Amidst all its hyperbole and distortion, the concurrence nowhere addresses the substance of this or any other of the dissent’s conclusions; nor does the majority.
Again, the concurrence premises its critique of the dissent on it supposedly saying the opposite of what it actually says.
Our courts have set aside divorce judgments in the past because of fraud perpetrated on the court. See Allen, 341 Mich at 551; DeHaan, 348 Mich at 200; Tyler, 348 Mich at 172. Others faced with a lack of candor have relied on the doctrines of estoppel and unclean hands. See Sands v Sands, 192 Mich App 698, 704; 482 NW2d 203 (1992), aff'd, 442 Mich 30 (1993). Although the majority finds Allen sad DeHaan to he “inapplicable on this issue” because of “substantial changes in divorce law since the 1950s,” the majority does not identify those changes, or why those changes render the cases inapplicable. But in any event, plaintiffs standing under the Paternity Act does not require that the Biekles’ second divorce judgment be set aside or modified. It need only be interpreted, according to its plain language, as identifying only three particular children (not including the unborn child at issue) as “the” children of the marriage.

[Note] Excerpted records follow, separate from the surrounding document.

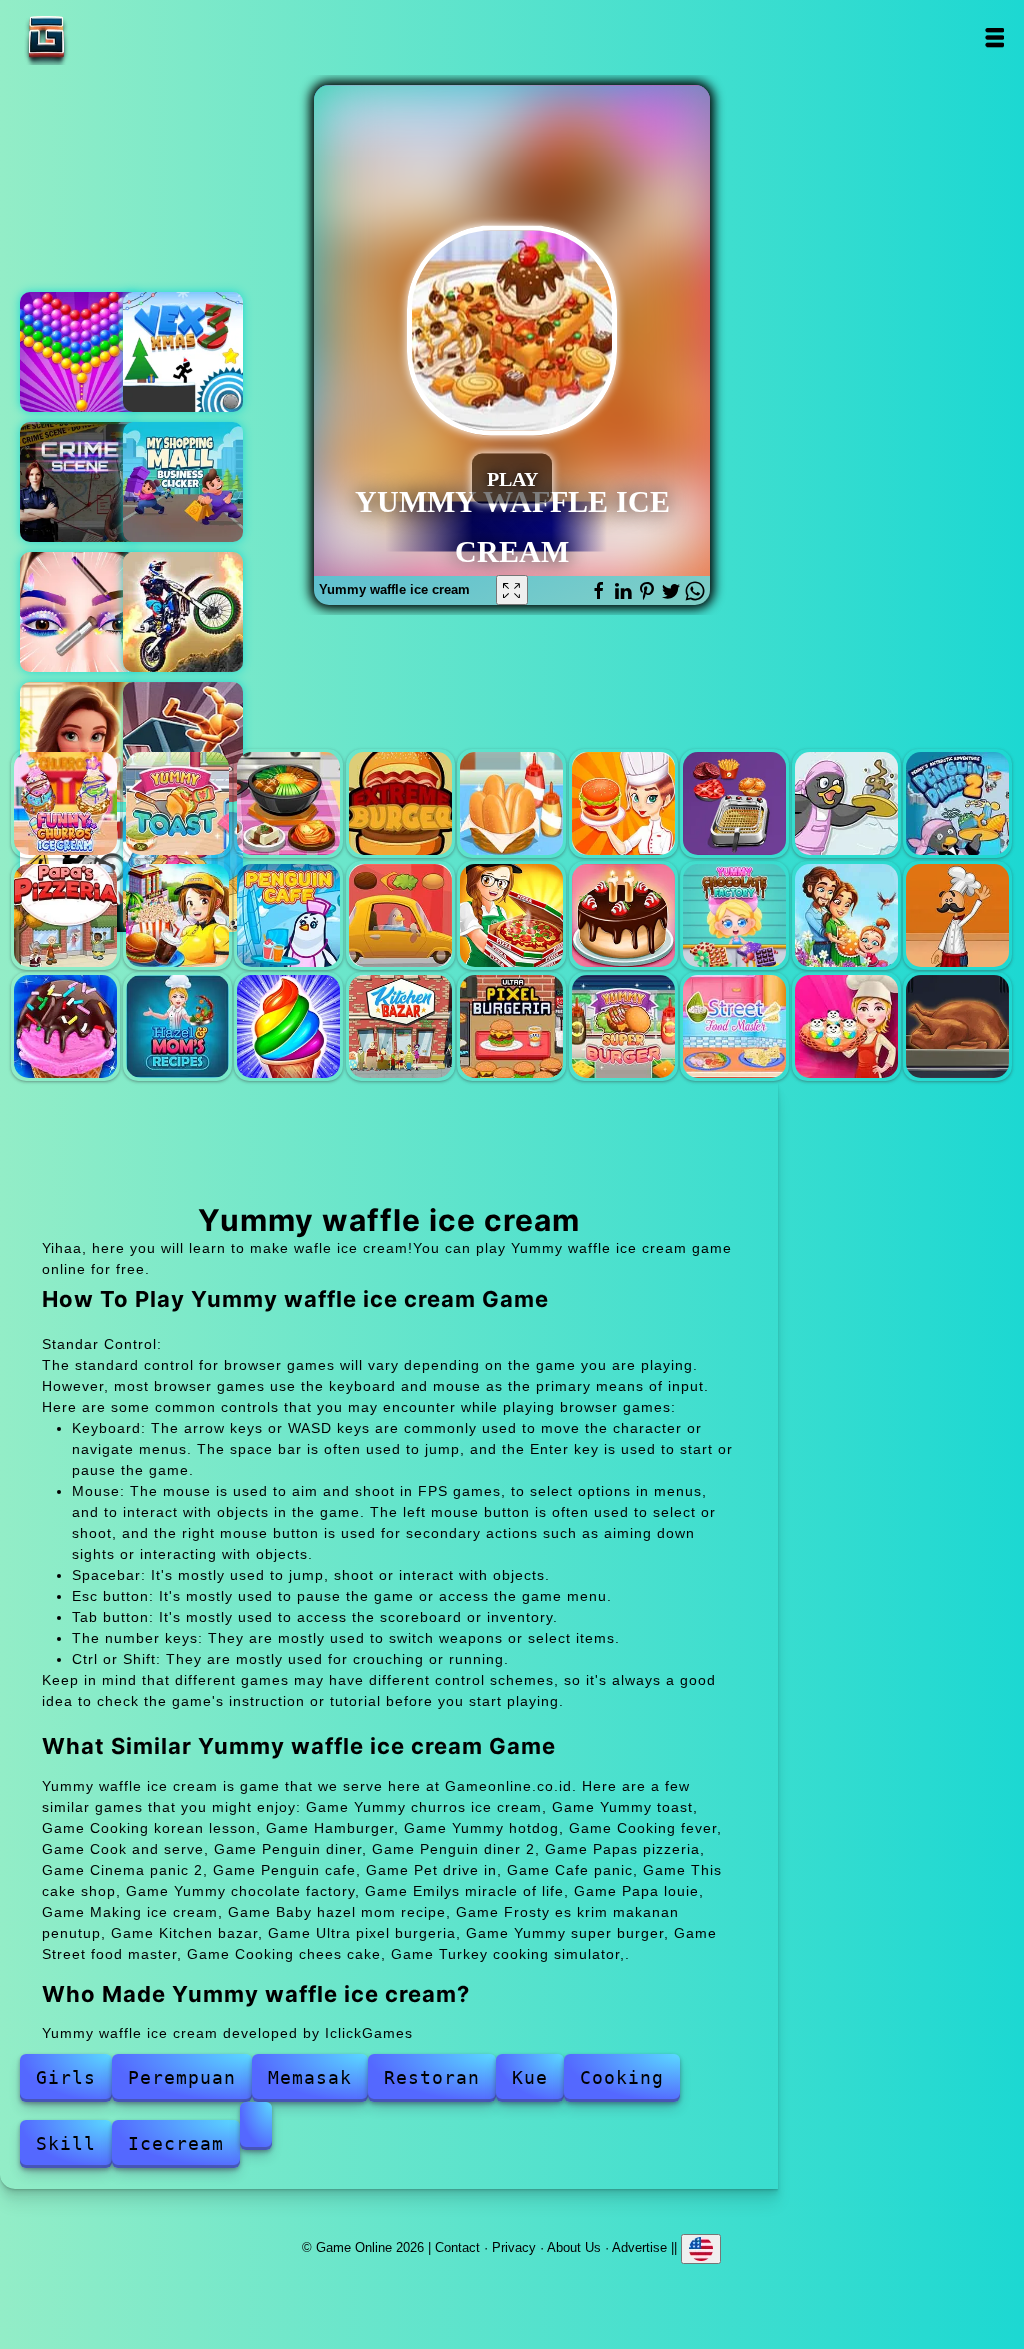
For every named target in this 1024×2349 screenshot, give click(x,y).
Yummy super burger (623, 1026)
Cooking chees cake (846, 1026)
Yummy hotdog (511, 803)
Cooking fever (623, 803)
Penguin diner (846, 803)
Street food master (734, 1026)
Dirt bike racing (183, 612)
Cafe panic (511, 915)
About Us (574, 2246)
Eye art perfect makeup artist (80, 612)
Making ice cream (65, 1026)
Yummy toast (177, 803)
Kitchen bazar (400, 1026)
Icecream (176, 2143)
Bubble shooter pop (80, 352)
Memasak (310, 2077)
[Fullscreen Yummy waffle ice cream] (512, 590)
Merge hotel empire (80, 742)
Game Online (109, 37)
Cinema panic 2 (177, 915)
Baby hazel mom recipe (177, 1026)
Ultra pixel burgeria (511, 1026)
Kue (530, 2077)
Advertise (639, 2246)
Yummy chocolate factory (734, 915)
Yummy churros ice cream (65, 803)
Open (994, 37)
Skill (66, 2143)
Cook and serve (734, 803)
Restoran (432, 2077)
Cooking (622, 2077)
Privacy (514, 2246)
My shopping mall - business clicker (183, 482)
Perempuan (182, 2077)
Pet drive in (400, 915)
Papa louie (957, 915)
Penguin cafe (288, 915)
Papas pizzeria (65, 915)
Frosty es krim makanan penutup (288, 1026)
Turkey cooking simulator (957, 1026)
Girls (66, 2077)
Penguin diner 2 (957, 803)
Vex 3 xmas (183, 352)
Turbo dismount (183, 742)
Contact (457, 2246)
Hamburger (400, 803)
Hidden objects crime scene (80, 482)
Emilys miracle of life (846, 915)
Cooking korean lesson (288, 803)
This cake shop (623, 915)
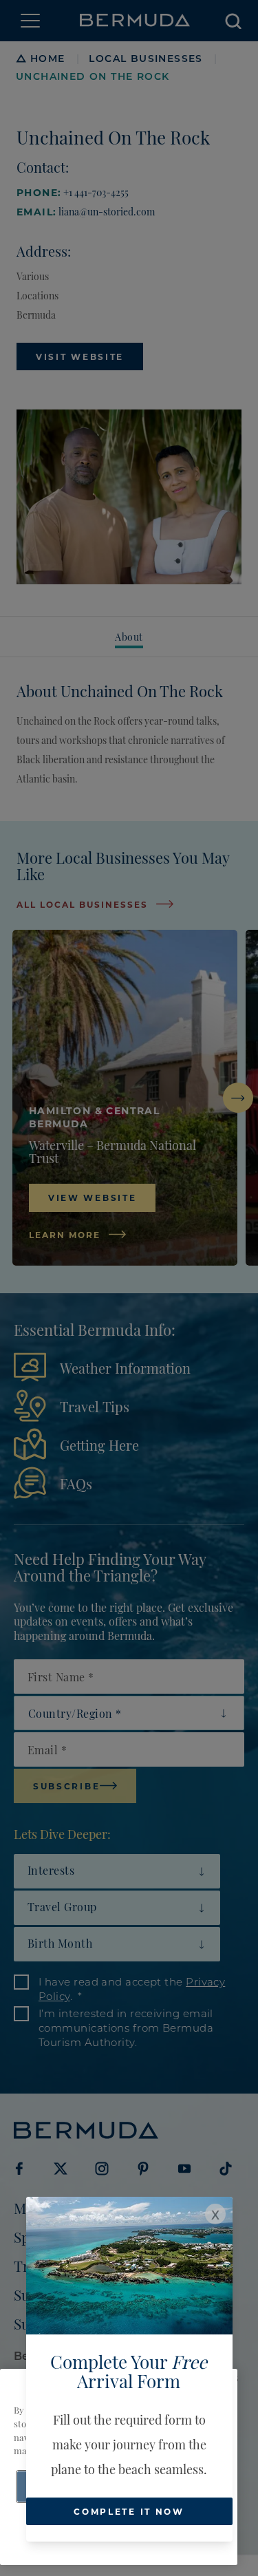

Again, the concurrence wrongly attacks the dissent for purportedly affording plaintiff standing to “challenge the validity of the Biekles’ earlier divorce.” The dissent, of course, does nothing of the kind.
The concurrence attacks the dissent for providing “no details concerning the appropriate scope of discovery,” and rolls out a parade of the horribles that the concurrence postulates will occur if any discovery is allowed. Of course, the concurrence not only ignores the parameters that the dissent in fact has placed on the discovery that it would allow, but it further ignores the existence of an elaborate set of court rules controlling the conduct of discovery, and the trial court’s authority to exercise its discretion in applying and enforcing those rules.
The concurrence finds it “chilling” that the dissent would open the door to judicial “disruption of] this family,” including by “ultimately removing the child from his home.” To the contrary, the dissent would merely afford plaintiff the opportunity to demonstrate his standing to pursue what his complaint seeks: parenting time and a child support determination.